ASSIGNMENT:
Word for word, transcribe the lines below and drop the pictures.

GIVEN DATA Start Marker

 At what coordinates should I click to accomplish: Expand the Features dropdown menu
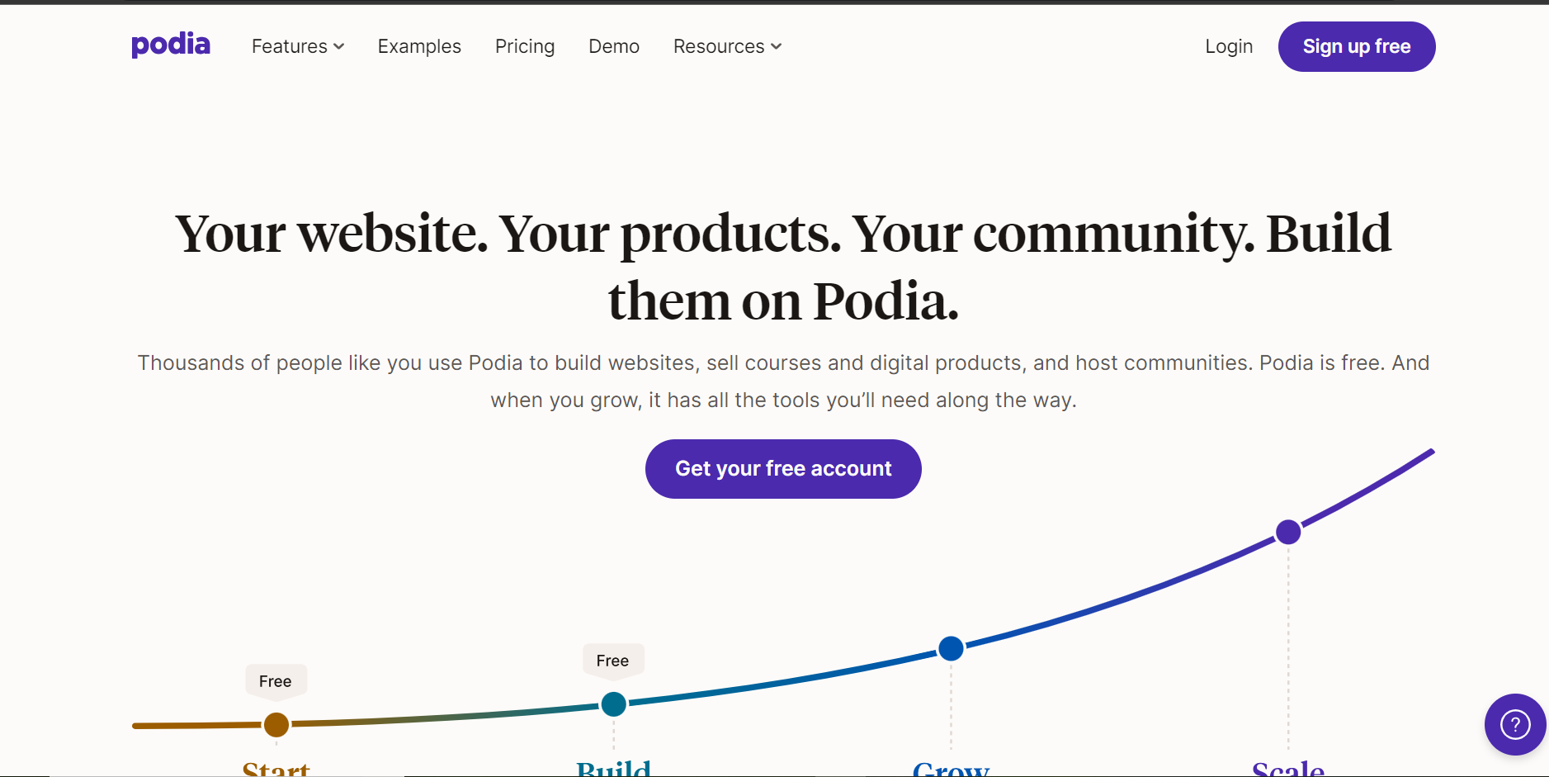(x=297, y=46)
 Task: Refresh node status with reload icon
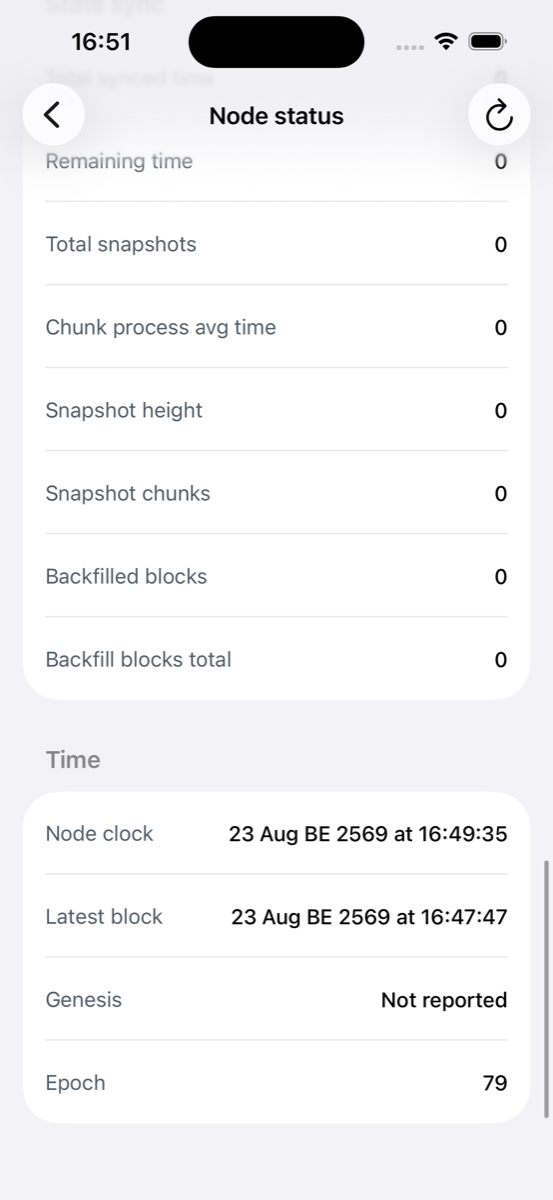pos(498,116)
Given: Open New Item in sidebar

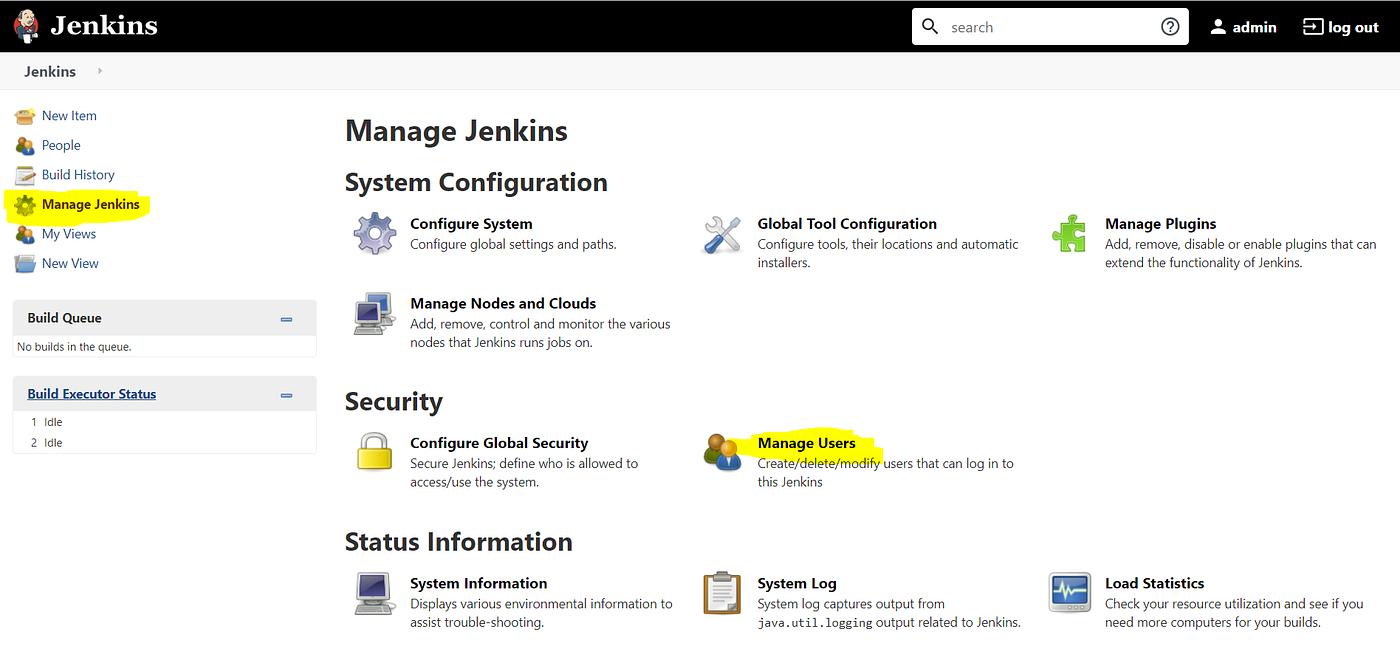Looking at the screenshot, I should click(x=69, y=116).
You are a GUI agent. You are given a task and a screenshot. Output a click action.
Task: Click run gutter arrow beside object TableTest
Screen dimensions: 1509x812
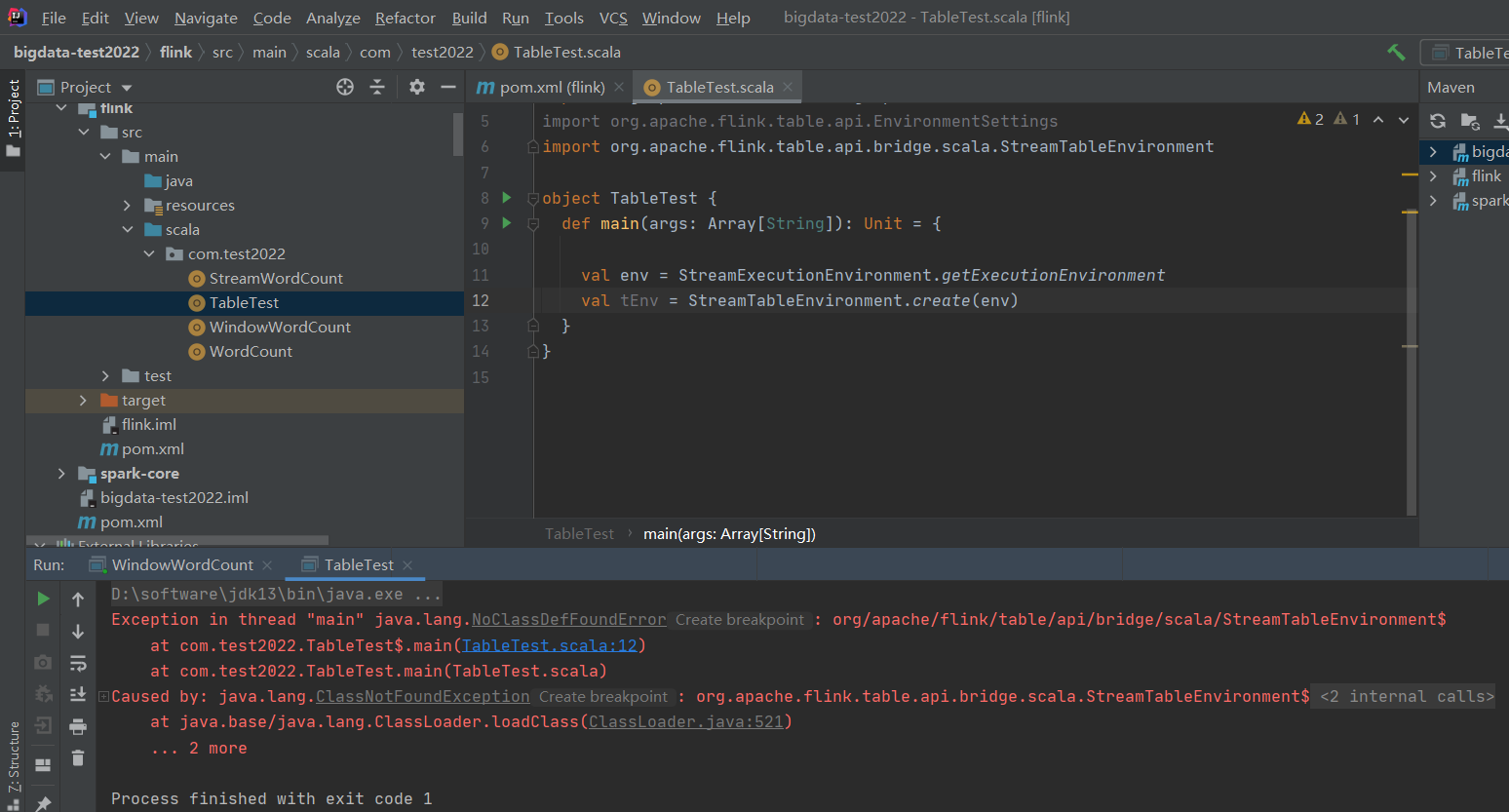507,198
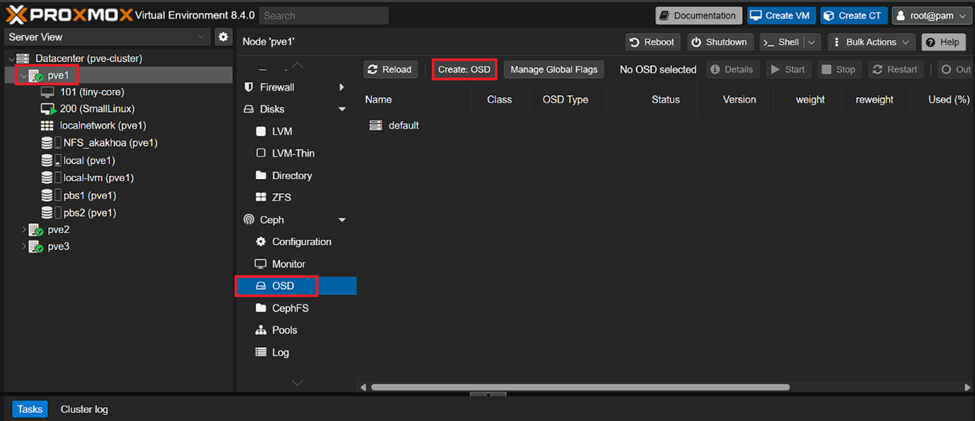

GIVEN DATA End Marker

ANSWER:
 At what coordinates should I click to accomplish: Expand the Features dropdown menu
(x=297, y=46)
 Task: Refresh node status with reload icon
pos(498,116)
Given: Open New Item in sidebar

Looking at the screenshot, I should click(x=69, y=116).
You are a GUI agent. You are given a task and a screenshot. Output a click action.
Task: Click run gutter arrow beside object TableTest
Screen dimensions: 1509x812
507,198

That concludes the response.